The Audience Award for Best Narrative Film at the Middleburg Film Festival went to THE TWO POPES from director Fernando Meirelles and screenwriter Anthony McCarten, who also received the Festival’s Distinguished Screenwriter Award. The award for Best Documentary Film went to WILLIE about NHL legend, Willie O’Ree, who attended the festival with director Laurence Mathieu-Leger.
“Congratulations to our Audience Award winners THE TWO POPES and WILLIE,” said MFF Executive Director Susan Koch. “It is especially fitting in these divided times that our audiences chose to award THE TWO POPES, a film about two ideologically opposed men who find common ground and a way forward for the good of their institution, and WILLIE, the inspiring story of Willie O’Ree and the racism and other challenges hefaced as the first black hockey player in the NHL.”
Starring Anthony Hopkins and Jonathan Pryce as Pope Francis and Pope Benedict, THE TWO POPES received standing ovations at both of its MFF screenings.
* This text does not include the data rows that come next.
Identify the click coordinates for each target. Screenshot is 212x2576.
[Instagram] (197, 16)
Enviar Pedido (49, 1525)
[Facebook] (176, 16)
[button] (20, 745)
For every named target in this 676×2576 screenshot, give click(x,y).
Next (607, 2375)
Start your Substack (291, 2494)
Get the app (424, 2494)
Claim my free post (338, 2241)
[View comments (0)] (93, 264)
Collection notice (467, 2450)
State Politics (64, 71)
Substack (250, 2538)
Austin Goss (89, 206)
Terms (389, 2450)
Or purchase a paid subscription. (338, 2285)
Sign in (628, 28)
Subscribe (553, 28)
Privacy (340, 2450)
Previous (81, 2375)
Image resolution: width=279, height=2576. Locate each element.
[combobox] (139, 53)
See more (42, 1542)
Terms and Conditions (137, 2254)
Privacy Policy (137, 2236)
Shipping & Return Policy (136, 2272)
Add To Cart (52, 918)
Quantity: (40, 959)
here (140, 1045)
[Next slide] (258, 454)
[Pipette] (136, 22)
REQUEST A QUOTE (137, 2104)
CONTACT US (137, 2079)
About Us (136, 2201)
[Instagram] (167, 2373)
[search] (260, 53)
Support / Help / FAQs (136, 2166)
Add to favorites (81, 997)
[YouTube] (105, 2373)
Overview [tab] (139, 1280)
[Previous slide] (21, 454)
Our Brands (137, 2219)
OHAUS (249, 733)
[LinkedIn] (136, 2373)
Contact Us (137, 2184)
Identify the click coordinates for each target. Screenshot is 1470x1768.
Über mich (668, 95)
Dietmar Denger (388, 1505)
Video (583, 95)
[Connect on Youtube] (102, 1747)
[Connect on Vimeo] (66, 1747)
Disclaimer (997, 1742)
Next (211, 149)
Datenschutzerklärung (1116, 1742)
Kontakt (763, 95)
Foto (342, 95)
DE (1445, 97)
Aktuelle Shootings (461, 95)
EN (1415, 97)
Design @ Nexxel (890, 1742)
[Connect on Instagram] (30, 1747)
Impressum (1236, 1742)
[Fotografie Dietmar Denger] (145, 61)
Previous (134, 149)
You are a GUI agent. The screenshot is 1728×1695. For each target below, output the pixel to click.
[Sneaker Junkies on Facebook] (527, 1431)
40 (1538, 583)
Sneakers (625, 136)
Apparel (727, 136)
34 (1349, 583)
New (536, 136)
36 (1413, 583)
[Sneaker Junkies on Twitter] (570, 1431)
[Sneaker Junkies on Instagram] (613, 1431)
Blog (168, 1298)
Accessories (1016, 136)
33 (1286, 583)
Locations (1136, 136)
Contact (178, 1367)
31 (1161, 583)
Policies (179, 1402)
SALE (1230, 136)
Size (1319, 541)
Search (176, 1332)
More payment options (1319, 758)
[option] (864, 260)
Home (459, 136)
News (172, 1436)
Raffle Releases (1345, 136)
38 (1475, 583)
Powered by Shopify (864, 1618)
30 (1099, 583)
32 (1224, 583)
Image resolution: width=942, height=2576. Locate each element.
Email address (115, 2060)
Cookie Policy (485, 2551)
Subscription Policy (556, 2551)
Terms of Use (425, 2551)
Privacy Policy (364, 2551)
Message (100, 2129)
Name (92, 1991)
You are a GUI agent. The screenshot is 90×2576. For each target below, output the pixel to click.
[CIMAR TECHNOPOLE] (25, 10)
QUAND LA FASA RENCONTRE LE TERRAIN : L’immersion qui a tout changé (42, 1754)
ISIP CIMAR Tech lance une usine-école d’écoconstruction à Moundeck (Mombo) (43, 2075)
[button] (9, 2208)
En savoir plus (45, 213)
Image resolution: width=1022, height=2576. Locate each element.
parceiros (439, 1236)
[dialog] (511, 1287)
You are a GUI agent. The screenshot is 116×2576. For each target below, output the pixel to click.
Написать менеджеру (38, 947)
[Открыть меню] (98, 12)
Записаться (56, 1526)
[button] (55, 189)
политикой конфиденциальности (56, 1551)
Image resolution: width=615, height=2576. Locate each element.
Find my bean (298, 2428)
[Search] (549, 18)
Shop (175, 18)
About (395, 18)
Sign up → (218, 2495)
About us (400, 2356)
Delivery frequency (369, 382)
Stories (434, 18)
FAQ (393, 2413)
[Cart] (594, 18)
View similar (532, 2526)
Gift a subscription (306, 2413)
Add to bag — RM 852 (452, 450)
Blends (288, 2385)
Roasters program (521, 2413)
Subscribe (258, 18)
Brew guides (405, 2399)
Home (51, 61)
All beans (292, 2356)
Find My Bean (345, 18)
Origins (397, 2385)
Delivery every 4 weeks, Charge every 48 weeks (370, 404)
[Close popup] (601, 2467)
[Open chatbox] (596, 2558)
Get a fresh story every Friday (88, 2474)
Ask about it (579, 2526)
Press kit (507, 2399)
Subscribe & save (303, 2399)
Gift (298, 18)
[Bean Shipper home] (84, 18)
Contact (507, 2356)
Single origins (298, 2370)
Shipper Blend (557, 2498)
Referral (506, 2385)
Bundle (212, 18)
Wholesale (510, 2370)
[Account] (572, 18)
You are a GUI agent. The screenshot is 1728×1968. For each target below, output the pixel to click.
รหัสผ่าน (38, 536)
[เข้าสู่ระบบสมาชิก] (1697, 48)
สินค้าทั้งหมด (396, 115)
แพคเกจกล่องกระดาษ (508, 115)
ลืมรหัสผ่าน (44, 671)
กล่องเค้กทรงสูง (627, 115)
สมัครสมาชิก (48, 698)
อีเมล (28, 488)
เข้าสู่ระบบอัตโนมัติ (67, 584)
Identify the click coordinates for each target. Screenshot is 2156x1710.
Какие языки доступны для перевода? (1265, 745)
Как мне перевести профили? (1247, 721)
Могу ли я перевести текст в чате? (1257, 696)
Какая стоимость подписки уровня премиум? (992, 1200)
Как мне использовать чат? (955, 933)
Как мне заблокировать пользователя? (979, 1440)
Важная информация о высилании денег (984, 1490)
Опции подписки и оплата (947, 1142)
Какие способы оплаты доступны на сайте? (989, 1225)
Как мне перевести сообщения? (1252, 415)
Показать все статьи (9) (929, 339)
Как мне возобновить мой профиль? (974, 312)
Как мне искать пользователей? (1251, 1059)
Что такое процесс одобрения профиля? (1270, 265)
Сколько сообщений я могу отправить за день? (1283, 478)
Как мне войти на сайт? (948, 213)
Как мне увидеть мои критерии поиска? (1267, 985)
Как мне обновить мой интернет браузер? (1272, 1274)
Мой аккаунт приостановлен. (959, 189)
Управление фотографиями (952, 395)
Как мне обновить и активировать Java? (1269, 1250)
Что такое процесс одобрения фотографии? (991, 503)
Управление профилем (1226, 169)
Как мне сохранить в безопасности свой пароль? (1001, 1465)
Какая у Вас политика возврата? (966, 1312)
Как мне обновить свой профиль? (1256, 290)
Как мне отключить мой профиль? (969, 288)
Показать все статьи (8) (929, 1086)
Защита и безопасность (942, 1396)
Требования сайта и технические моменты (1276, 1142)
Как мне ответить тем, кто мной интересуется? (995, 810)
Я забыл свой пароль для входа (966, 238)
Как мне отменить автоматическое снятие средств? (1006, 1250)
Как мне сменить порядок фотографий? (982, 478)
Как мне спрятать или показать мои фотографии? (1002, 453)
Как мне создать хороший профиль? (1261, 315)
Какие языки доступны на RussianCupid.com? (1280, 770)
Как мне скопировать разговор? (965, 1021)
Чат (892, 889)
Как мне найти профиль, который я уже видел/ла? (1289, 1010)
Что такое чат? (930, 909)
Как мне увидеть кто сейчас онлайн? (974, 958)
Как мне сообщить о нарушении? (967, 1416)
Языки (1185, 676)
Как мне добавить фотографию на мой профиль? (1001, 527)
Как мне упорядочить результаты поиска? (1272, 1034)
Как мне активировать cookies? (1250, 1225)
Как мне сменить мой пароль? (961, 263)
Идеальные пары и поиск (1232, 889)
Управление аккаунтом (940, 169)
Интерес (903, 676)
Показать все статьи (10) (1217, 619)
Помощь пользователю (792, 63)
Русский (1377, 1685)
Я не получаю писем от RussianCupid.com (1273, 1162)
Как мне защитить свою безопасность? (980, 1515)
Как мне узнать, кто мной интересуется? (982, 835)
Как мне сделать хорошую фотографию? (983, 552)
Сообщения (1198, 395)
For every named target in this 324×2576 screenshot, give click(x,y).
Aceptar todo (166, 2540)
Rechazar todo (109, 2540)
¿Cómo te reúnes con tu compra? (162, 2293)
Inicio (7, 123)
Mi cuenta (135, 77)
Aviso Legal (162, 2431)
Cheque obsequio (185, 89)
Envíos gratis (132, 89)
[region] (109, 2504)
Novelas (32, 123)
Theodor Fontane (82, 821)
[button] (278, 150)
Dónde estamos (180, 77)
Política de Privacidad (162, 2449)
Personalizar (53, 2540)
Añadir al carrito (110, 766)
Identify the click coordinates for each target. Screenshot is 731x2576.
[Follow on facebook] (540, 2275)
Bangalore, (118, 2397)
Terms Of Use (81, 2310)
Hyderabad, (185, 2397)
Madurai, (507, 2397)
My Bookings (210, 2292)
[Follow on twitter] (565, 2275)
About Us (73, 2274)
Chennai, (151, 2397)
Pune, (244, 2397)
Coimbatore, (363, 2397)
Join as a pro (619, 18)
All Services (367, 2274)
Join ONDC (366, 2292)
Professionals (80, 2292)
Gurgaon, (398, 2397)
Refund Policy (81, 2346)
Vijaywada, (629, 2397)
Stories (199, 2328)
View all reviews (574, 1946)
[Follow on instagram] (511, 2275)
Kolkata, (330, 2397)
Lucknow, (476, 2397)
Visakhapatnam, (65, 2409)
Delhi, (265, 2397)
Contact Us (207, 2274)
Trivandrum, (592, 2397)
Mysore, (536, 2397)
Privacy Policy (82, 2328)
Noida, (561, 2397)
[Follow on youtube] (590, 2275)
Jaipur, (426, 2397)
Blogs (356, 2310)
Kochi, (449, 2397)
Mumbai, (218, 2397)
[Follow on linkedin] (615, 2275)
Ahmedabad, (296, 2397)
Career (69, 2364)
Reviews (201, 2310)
Screenwriter Anthony McCarten (Darkest Hour, Bohemian Rhapsody) also participated in an in-depth career conversation with John Horn, host of KPCC’s The Frame.
WILLIE made its US premiere at a sold-out screening which was followed by a Q&A with O’Ree, director Laurence Mathieu-Leger, producer Bryant McBride and the film’s executive producer and Washington Capitals owner, Ted Leonsis, and moderated by Anson Carter, a retired Caps player turned sports analyst.